France | France, Cour administrative d'appel de Lyon, 5ème chambre b - formation à 3, 14 janvier 2019, 17LY00899


Vu la procédure suivante :

Procédure contentieuse antérieure

Mme B... A... a demandé au tribunal administratif de Dijon de condamner l'État à lui verser la somme de 29 010 euros en réparation de ses préjudices résultant de l'illégalité de la décision du 13 décembre 2011 par laquelle le ministre de l'intérieur a rejeté sa demande de mutation en Guadeloupe et d'enjoindre au ministre de procéder à une reconstitution de sa carrière, de ses droits à pensions, de ses primes statutaires et de ses droits sociaux.

Par un jugement n° 1403172 du 24 novembre 2016,

le tribunal administratif de Dijon a condamné l'État à verser à Mme A... une indemni...

Vu la procédure suivante :

Procédure contentieuse antérieure

Mme B... A... a demandé au tribunal administratif de Dijon de condamner l'État à lui verser la somme de 29 010 euros en réparation de ses préjudices résultant de l'illégalité de la décision du 13 décembre 2011 par laquelle le ministre de l'intérieur a rejeté sa demande de mutation en Guadeloupe et d'enjoindre au ministre de procéder à une reconstitution de sa carrière, de ses droits à pensions, de ses primes statutaires et de ses droits sociaux.
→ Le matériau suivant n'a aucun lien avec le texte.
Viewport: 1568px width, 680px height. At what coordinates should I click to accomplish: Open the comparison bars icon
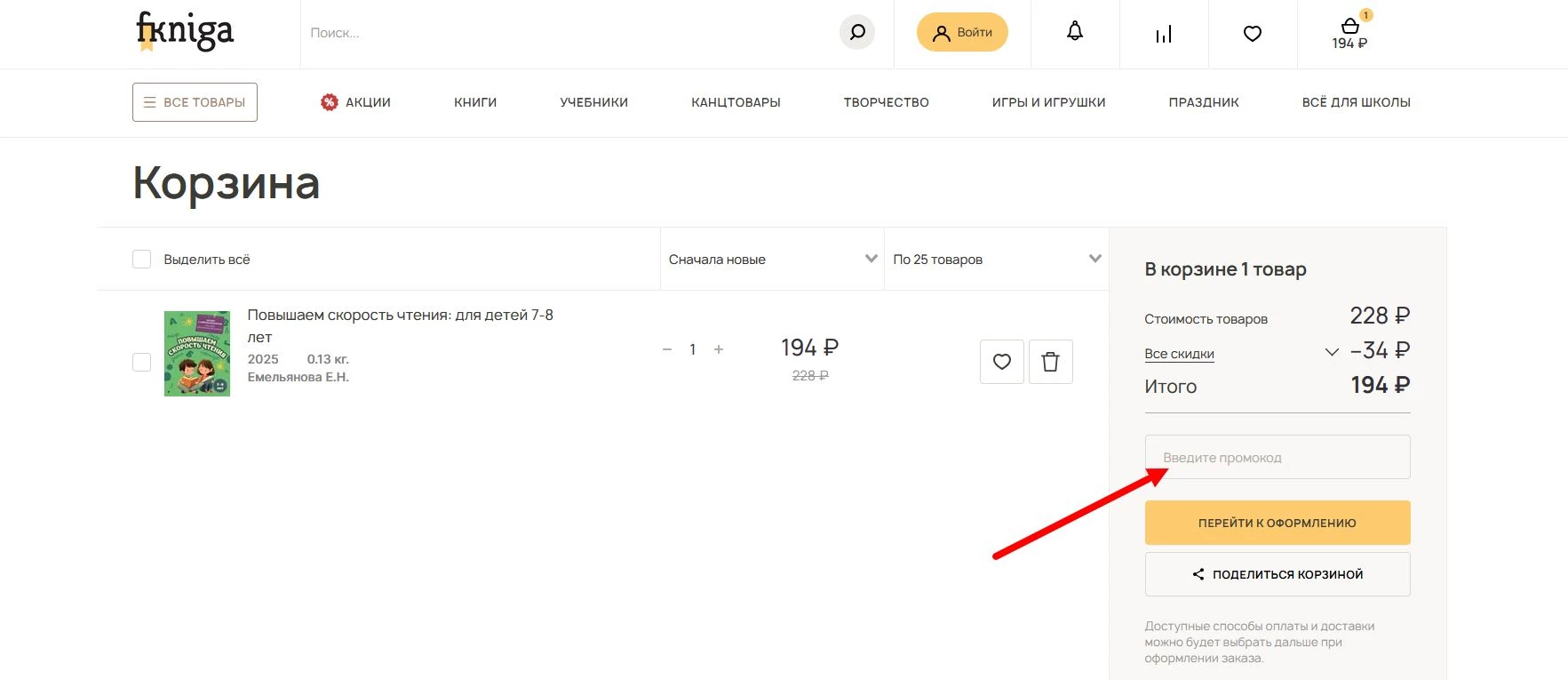[1164, 34]
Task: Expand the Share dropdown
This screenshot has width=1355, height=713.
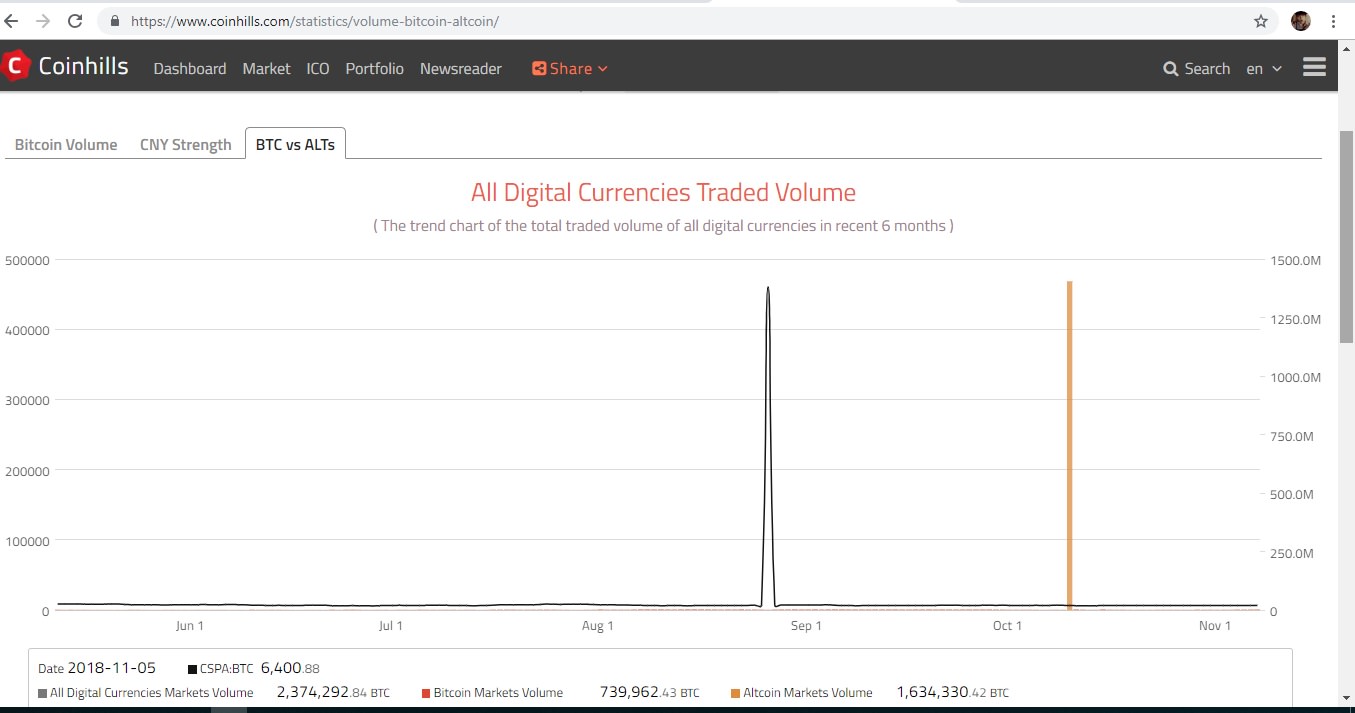Action: [x=570, y=69]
Par un jugement n° 1403172 du 24 novembre 2016, le tribunal administratif de Dijon a condamné l'État à verser à Mme A... une indemnité de 21 251 euros sous déduction d'une provision de 20 000 euros déjà perçue, et a rejeté le surplus des conclusions de sa demande.

Procédure devant la cour

Par une requête enregistrée le 21 février 2017, présentée pour Mme A..., il est demandé à la cour :

1°) d'annuler ce jugement n° 1403172 du 24 novembre 2016 du tribunal administratif de Dijon en tant qu'il a limité à la somme de 21 251 euros l'indemnité mise à la charge de l'État et rejeté les conclusions de sa demande aux fins d'injonction de reconstitution de sa carrière ;

2°) de prononcer la condamnation demandée ;

3°) d'enjoindre à son administration de procéder à une reconstitution de sa carrière, de ses droits à pension, de ses primes statutaires et de ses droits sociaux ;

4°) de mettre à la charge de l'État la somme de 1 500 euros, au titre des dispositions de l'article L. 761-1 du code de justice administrative.

Elle soutient que :

- elle est fondée à réclamer la somme de 21 010 euros en réparation de son préjudice matériel et une indemnité de 8 000 euros en réparation de son préjudice moral et des troubles dans ses conditions d'existence ;

- c'est à tort que les premiers ont rejeté sa demande de reconstitution de carrière au motif qu'elle n'avait pas présenté de demande à cette fin auprès du ministre de l'intérieur, dès lors que sa lettre du 11 juillet 2014 comportait une telle demande.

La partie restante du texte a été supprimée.